Sinto que está na nossa mão decidir qual vai ser a identidade do Fluminense no ainda nascente século XXI.

Rafael Rigaud

Panorama Tricolor

@PanoramaTri

5 Comments

  1. Primeiramente meus parabéns cara, muito sucesso nessa nova fase, sobre os post digamos que a identidade tricolor com a mudança do Maracanã para o engenhao retrocedeu, assim como a torcida tem a sua identidade, o estádio dita a identidade do clube, nao que o Maracanã nos traziam uma media de publico elevada, sim era mais nem tanto maior do que a atual, mas em momentos de gloria como o ano passado, nao teríamos estádio vazio ate quase 10 rodadas do fim, ou seja, e um sinal claro da falta de identidade do clube com o engenhao (éramos quase imbativeis no Maracanã) e também a falta de identidade da torcida com o estádio, em outras palavras o problema esta no engenhao, mas com muito cuidado ao afirmar isso, pois esse é apenas uns dos inúmeros problemas, enfim parabéns novamente e ST!

  2. Seja bem-vindo!
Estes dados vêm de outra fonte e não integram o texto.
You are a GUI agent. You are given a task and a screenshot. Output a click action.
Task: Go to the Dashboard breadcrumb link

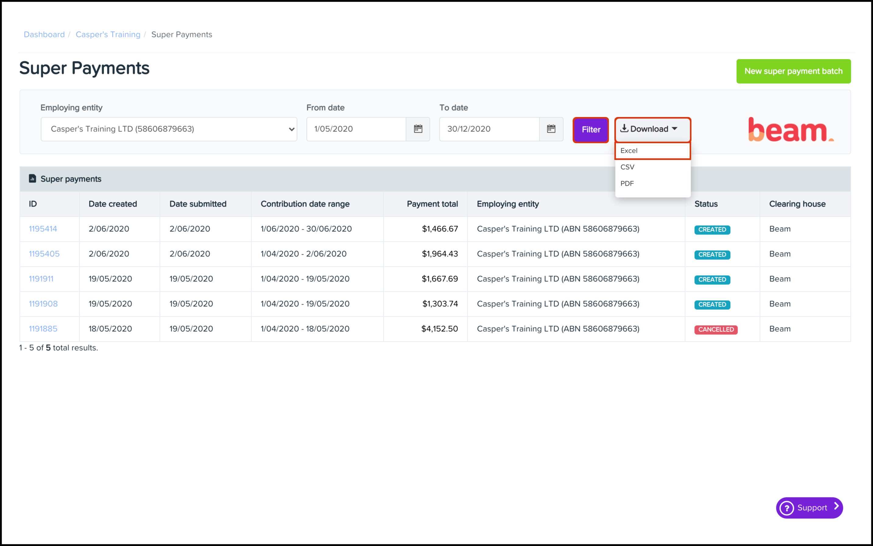(44, 35)
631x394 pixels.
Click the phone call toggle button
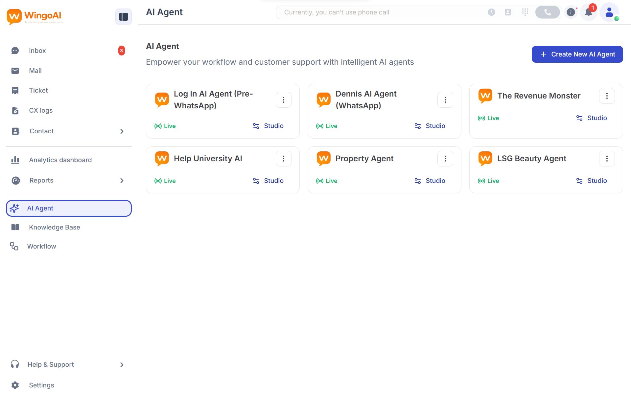click(547, 12)
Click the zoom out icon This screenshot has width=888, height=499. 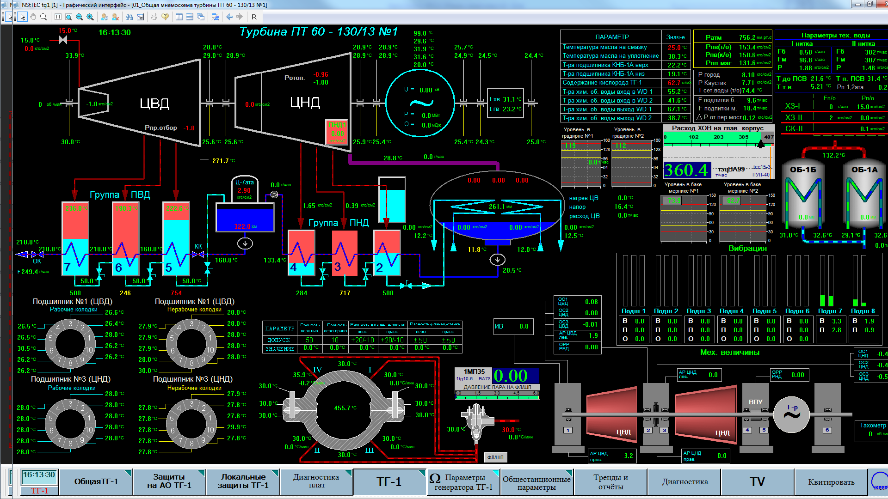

A nossa identidade, seja qual for, deve nos mover para as vitórias, para as conquistas. A identidade se constrói através da história. Se a história for positiva, adotamos qualquer adjetivo. Se for negativa, nos aborrecemos até se formos chamados de anjos. e a identidade muda ao longo do tempo. Espero que a da nossa geração seja algo relacionado á vitória.

  3. Paulo-Roberto Andel comenta: Parabéns, Rafael! Excelente a estreia. ST.